I didn't want any part of her and I distanced myself. Now about 1 month ago, it's summer, and I get a call from B saying to look at the pst R posted on her wall. It was a whole paragraphy, TBH, about how B was disguating and worthless and how she is an attention whore. SO B told me that she was sorry she didn't tell me before, but during the school year If I left my seat to go to the bathroom or something. Are would start telling everyone how I was a whore, how I slpet with different people, all those silly things that aren't true. SO I FIGURED I'd call L and Tell her. L was in shock she said wow. 1 hour after that I was on Facebook and L wrote on R's wall "omg i love you so much", Ever since then they nonstop hang out and L doesn't talk to me. I can't believe someone I was so close with someone I helped and cared for could do such a thing. Maybe it's me but I don't know. Is L a true friend?

Homegirl 50
Aug 26, 2012, 09:01 AM
My goodness you wrote a book.

Neither of them are your friends and they have shown it time and time again and you keep putting yourself back in the position for them to hurt you. Are these the only girls you know?
When you keep doing the same thing over and over again and getting the same results, it should be a clue that you should stop. You need to leave them alone.

backpack2389
Aug 27, 2012, 12:22 PM
Agreed. After years of being treated poorly by R I would think by now that you would know to leave her alone.

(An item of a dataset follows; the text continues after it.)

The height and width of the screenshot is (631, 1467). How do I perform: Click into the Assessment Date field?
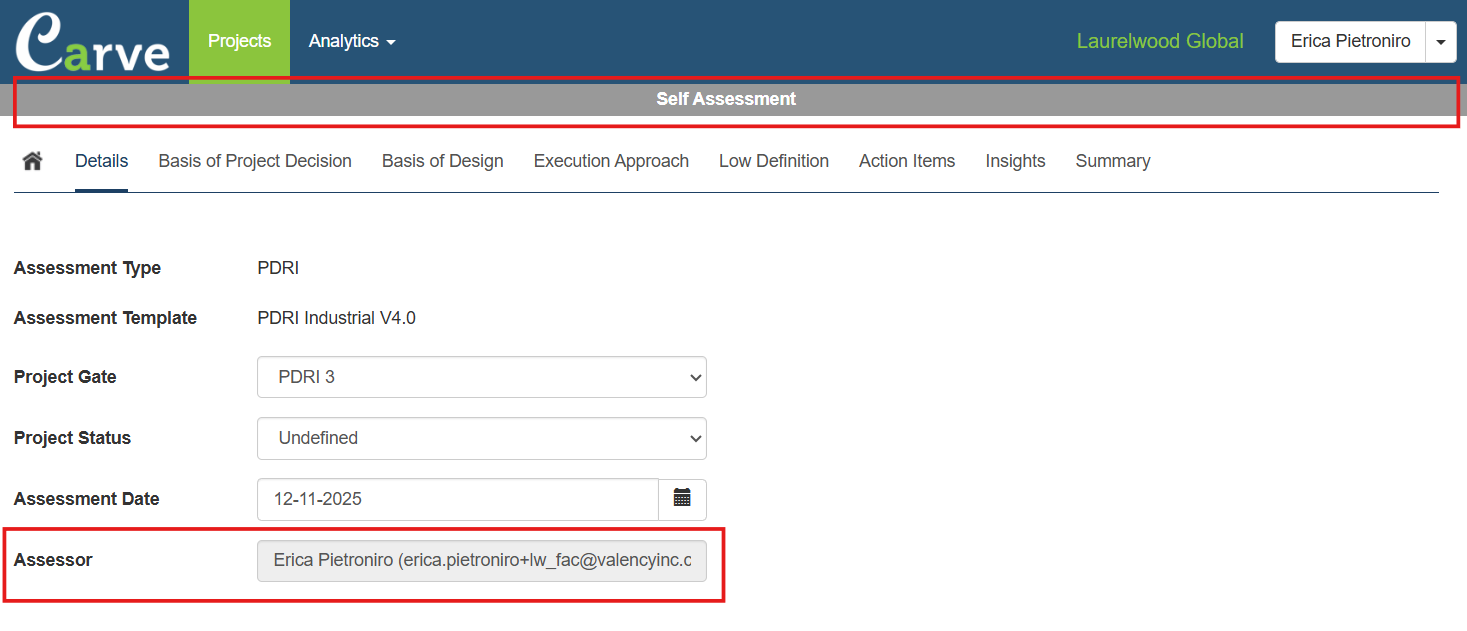457,499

It also sounds to me like your friend L is caught up in the normal junior high drama that girls create. It's been my experience that at your age all the girls desperately want to be accepted, but many are entirely insecure. These feelings lead girls to do just about anything to fit in with others, which includes L telling you one thing and R another. However, not everyone is quite so bad. It seems like R is extremely insecure/unhappy, leading her to spread those emotions around. You need to leave R alone and maybe hold off communicating with L for a bit until she gets past this phase.

My advice: find other friends (maybe B).